ユマニチュードに基づくケア実施時のポイント
●「①見る」「②話す」「③触れる」「④立つ」の4つの柱によって構成される
●言葉によるメッセージと、 言葉によらないメッセージがある
●メッセージを相手に確実に届けるためには、トレーニングが必要
自分の行動が相手へのメッセージになっていることを意識する
「あなたのことを大切に思っています」ということを相手に理解してもらうための技術には、「①見る」「②話す」「③触れる」「④立つ」の4つの柱があります。
①見る
●看護に必要な身体的な情報を得るだけでなく、あなたのことを大切に思っていることを
相手が理解できるように伝える
●具体的には、正面から、近く(相手の認知機能に応じてその距離は異なる)、長く見る
②話す
●例えば、「検温です」「検査です」「じっとしていてください」などは、業務に必要なことを一方的に伝える言葉である。患者さんのことを大切に思っていることを伝えるためには、穏やかな低めの声で、前向きな言葉を選んで話す
●同じ採血をするのでも、「じっとしていてください」と告げるのと、「うまく採血できています。協力してくださってありがとうございます」と言うのでは、伝わるメッセージは大きく変わる
③触れる
●触れる手も常にメッセージを伝えている
●基本は触れている部分の面積を広くすることで、同じ力で触れていても感じる圧力を小さくする
●体位変換や着替えなどで、つい腕をつかんでしまいがちだが、それは「あなたの自由を奪っています」というメッセージとして伝わる。下から支える触れ方をすることで、「あなたのことを大切にしている」と伝えることができる
④立つ
●立つ、もしくは体を起こすことは、自分の周りの空間を認識するために非常に重要な姿勢で、肺の容積も広がり、呼吸器・循環器など生理的な改善効果が得られる
●着替えや洗面などのわずかな間でも立つ時間を確保することで、1日20分間立つことを目標にする
私たちが仕事をするときには、患者さんからの情報を得るために相手を見、話を聞き、触れることが主になりますが、それだけではなく、「自分も相手へメッセージを伝えている」という意識をもつことが大切だとユマニチュードでは考えています。

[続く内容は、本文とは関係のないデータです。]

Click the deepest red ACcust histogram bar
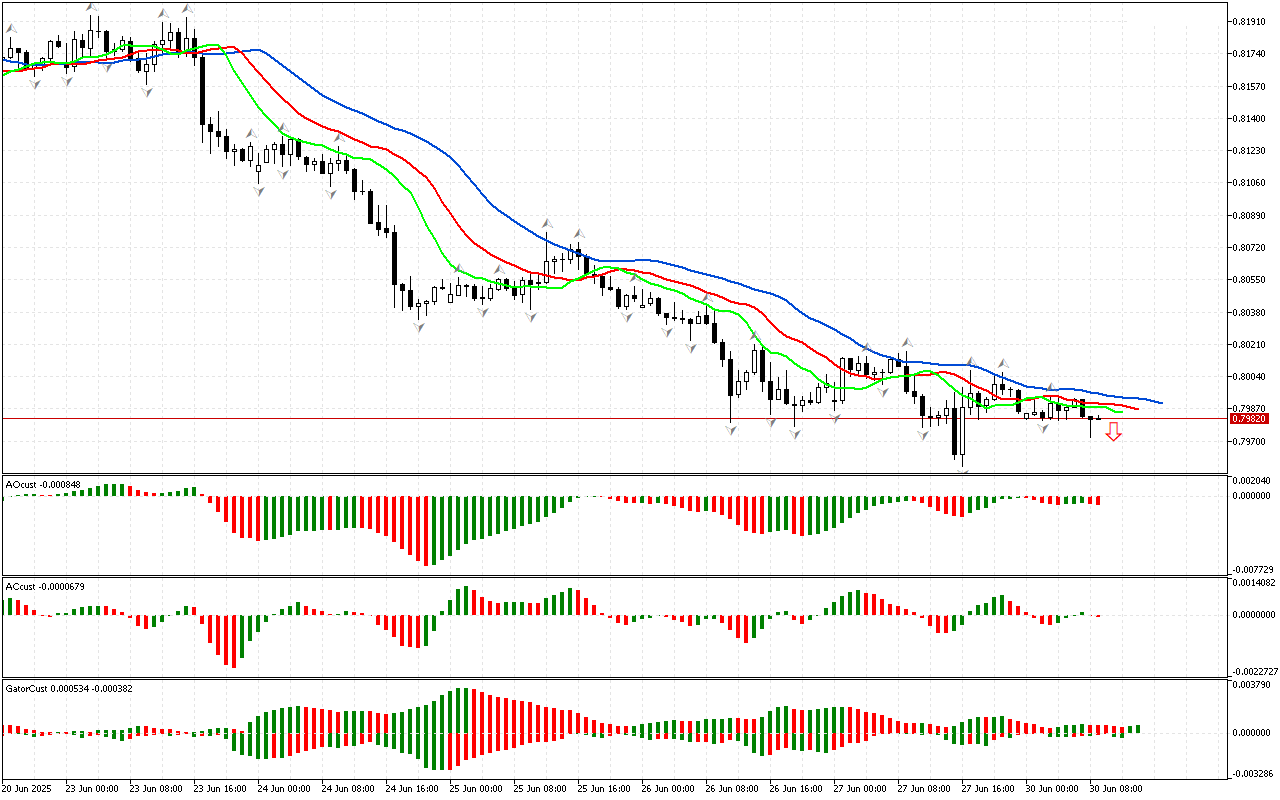The width and height of the screenshot is (1280, 800). 232,640
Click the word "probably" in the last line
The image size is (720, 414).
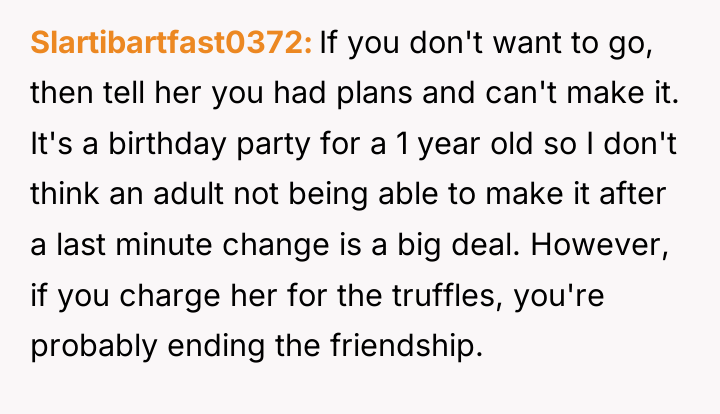(x=94, y=346)
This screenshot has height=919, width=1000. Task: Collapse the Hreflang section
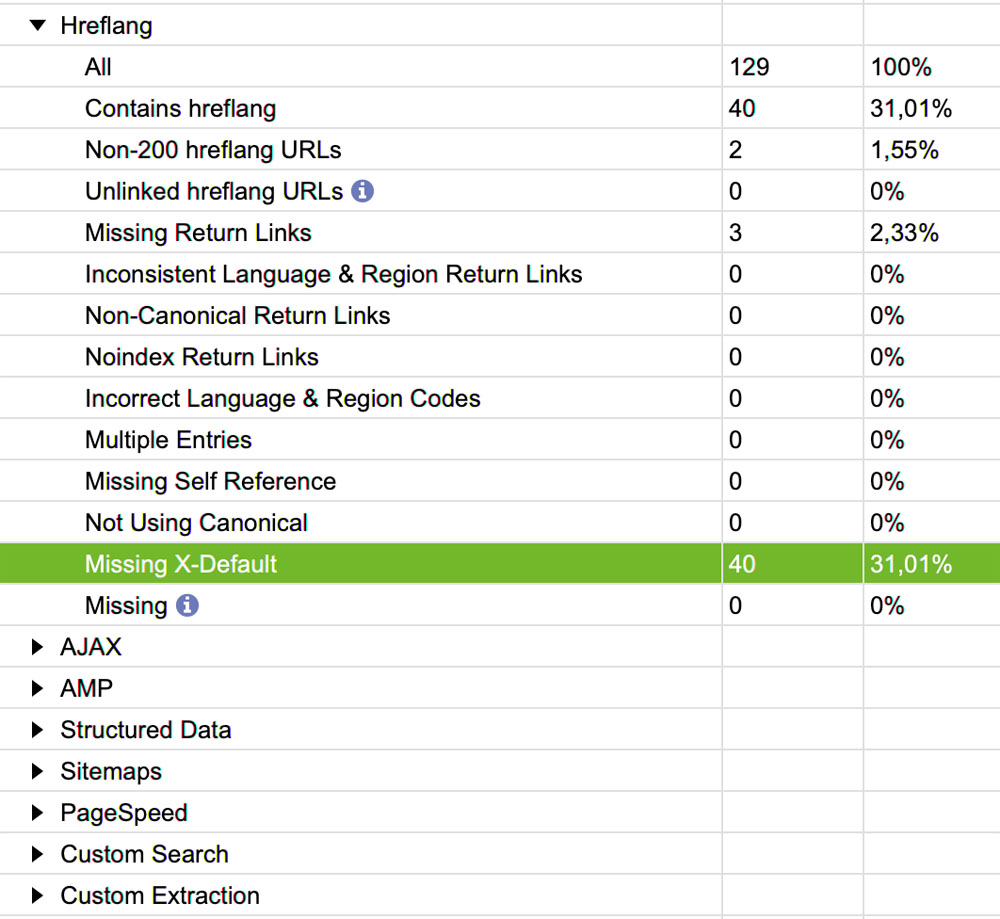pos(38,25)
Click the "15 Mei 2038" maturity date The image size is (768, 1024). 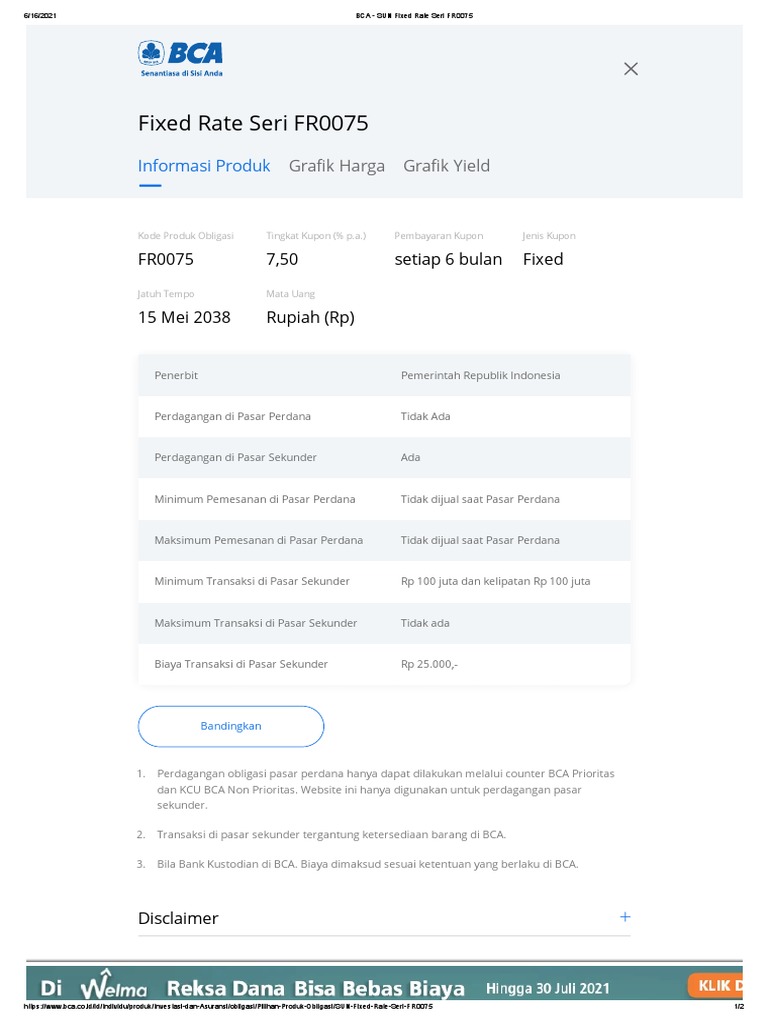coord(184,318)
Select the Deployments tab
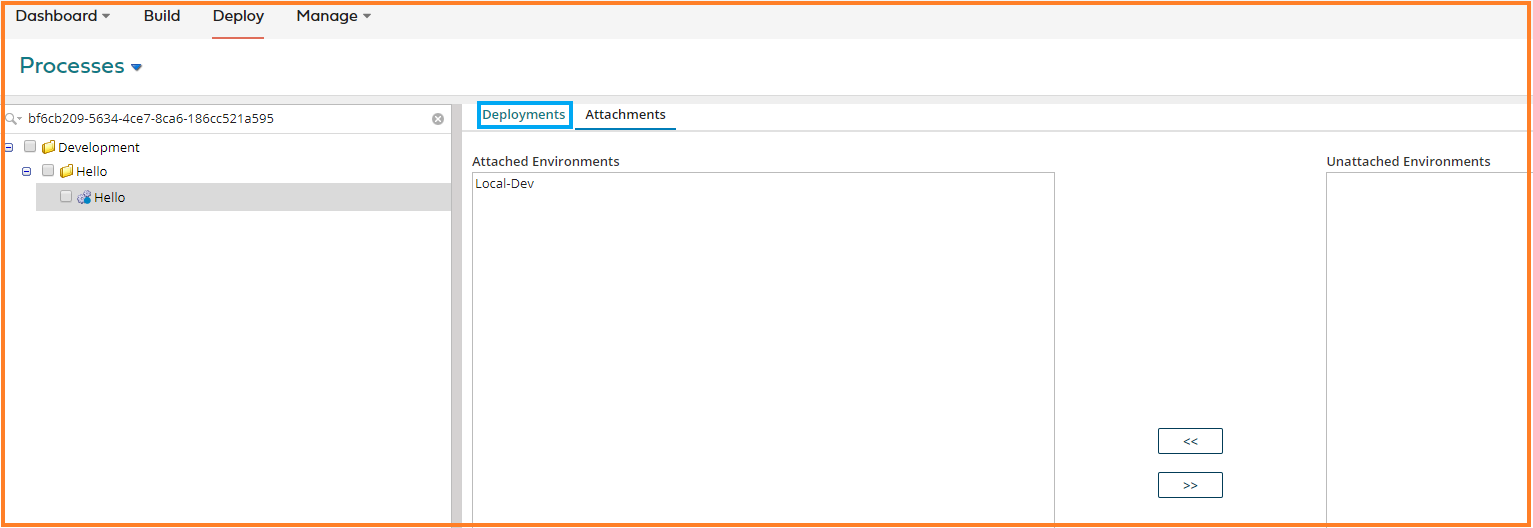Viewport: 1533px width, 528px height. [524, 115]
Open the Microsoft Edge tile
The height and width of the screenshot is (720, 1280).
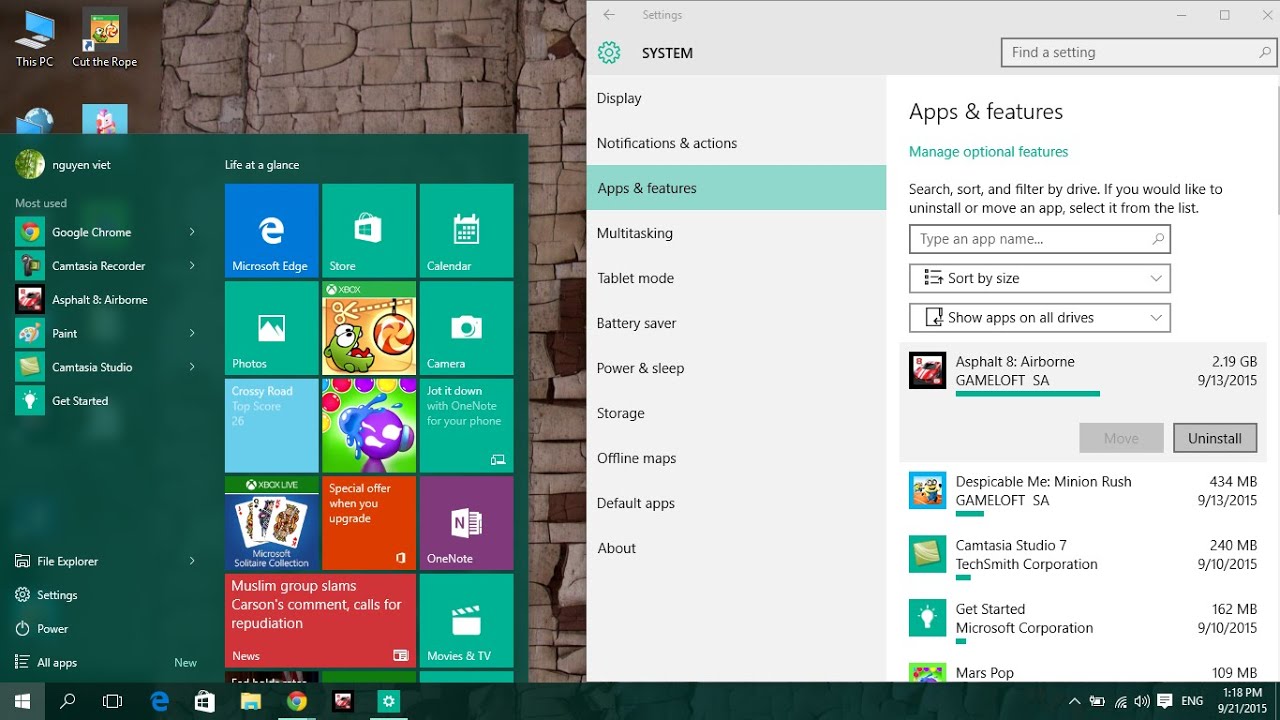pos(271,231)
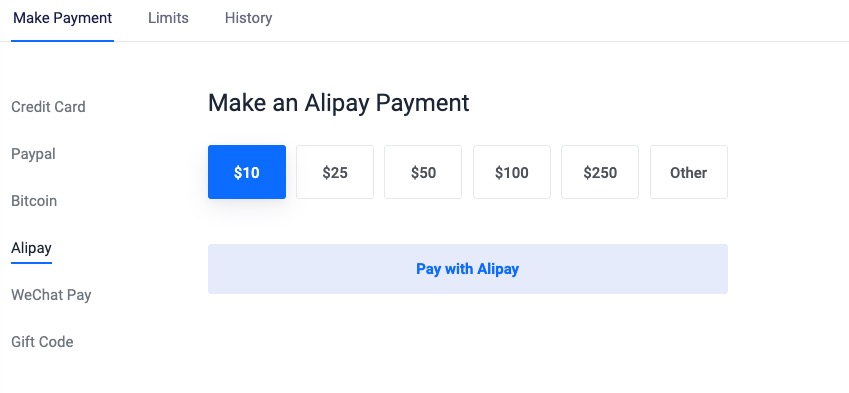The height and width of the screenshot is (393, 849).
Task: Open the Gift Code option
Action: (42, 342)
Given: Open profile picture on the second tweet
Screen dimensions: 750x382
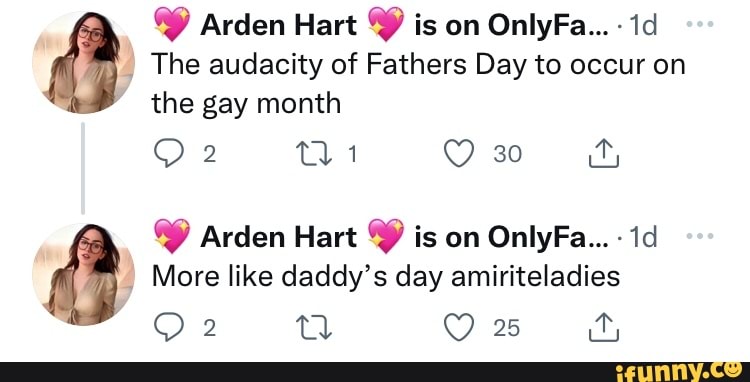Looking at the screenshot, I should click(x=83, y=274).
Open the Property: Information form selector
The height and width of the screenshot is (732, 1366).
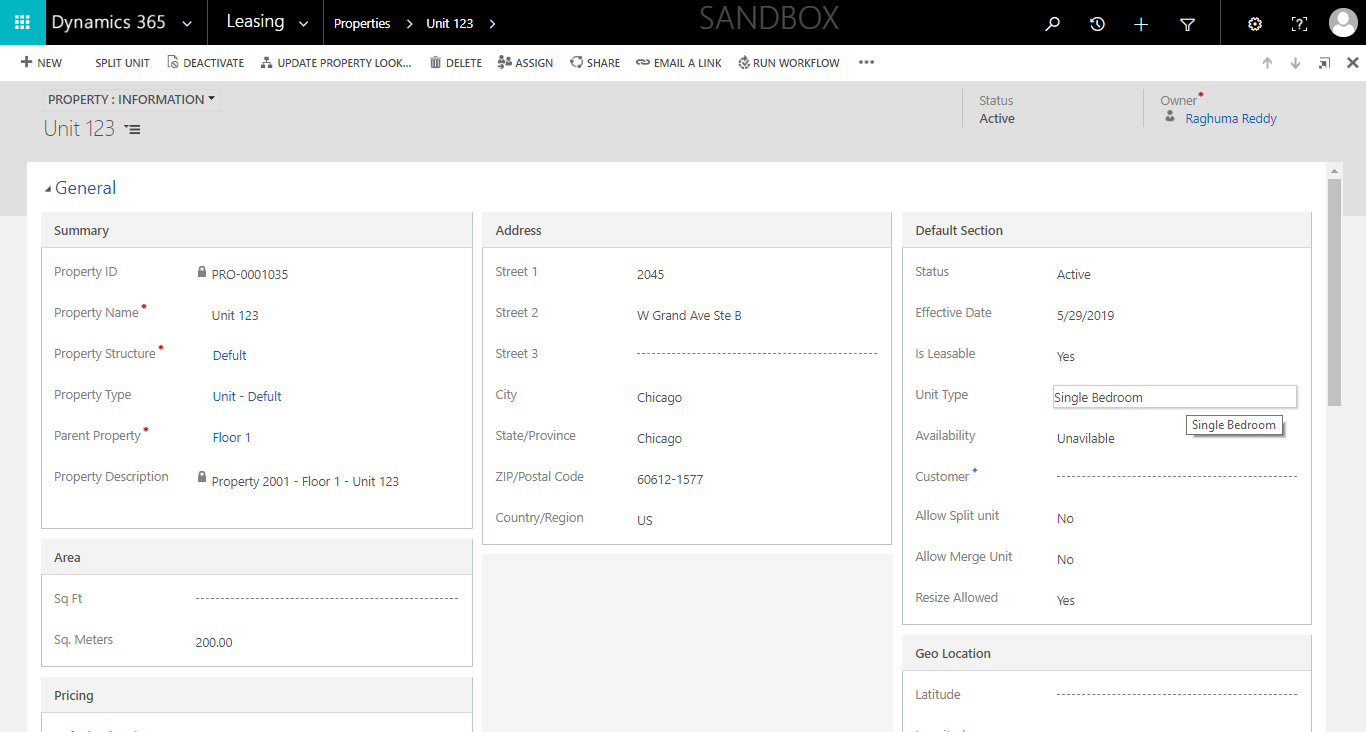pyautogui.click(x=132, y=100)
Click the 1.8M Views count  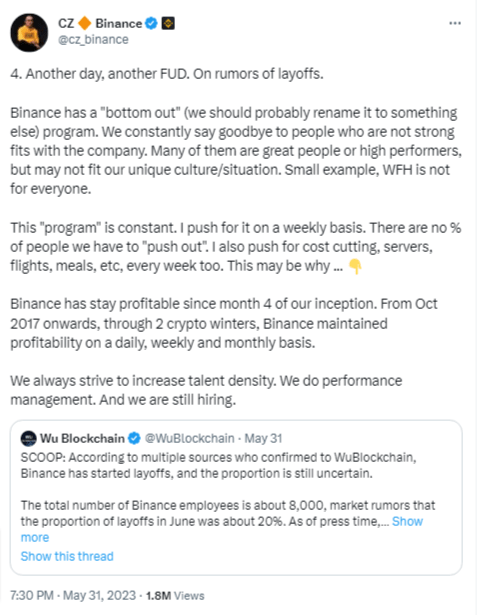[175, 596]
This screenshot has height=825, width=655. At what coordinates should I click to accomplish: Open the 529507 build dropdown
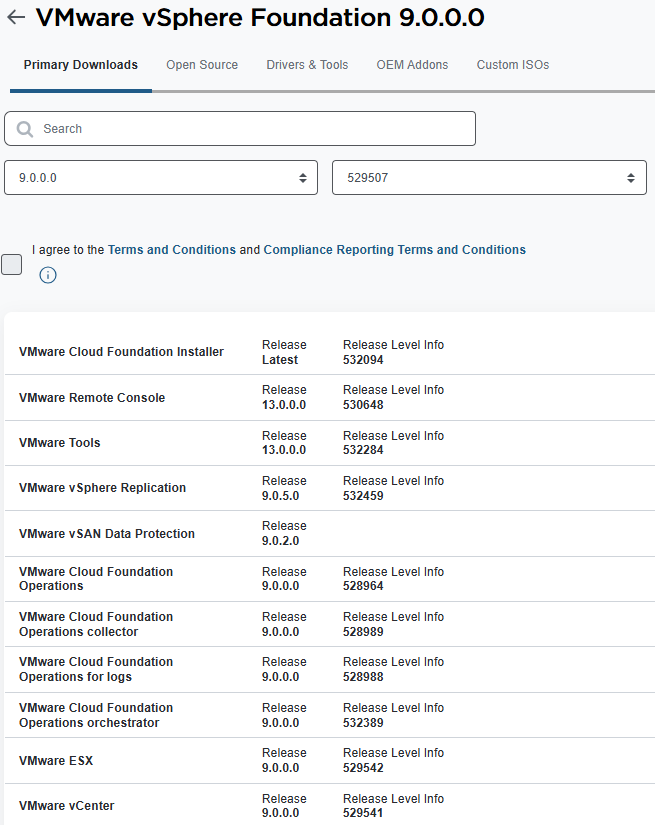pyautogui.click(x=489, y=178)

このメッセージには、言葉によるものも、言葉によらないものもあります。例えば、相手の目の高さと同じ視線に位置して見ることで、「あなたと私は平等な関係です」と伝えています。
相手の認知機能に応じた適切な距離にいることで、「私はあなたと親しい関係で、私に頼って大丈夫ですよ」と行動で伝えています。
さらに、仕事で行いがちな相手の腕や手首をつかんで動かす行為は、そんなつもりはなくても、相手には「あなたの自由を私が奪っています」というメッセージとして届いてしまっている可能性があるため、できるだけ広い面積で触れ、下から支えます。
そのほかにも、歩行介助の技術や体位変換の方法、清拭やおむつの替え方、食事介助の方法など、日常のケアを通じて「あなたのことを大切に思っている」というメッセージを届ける具体的な技術が、ユマニチュードを学ぶことで身につきます。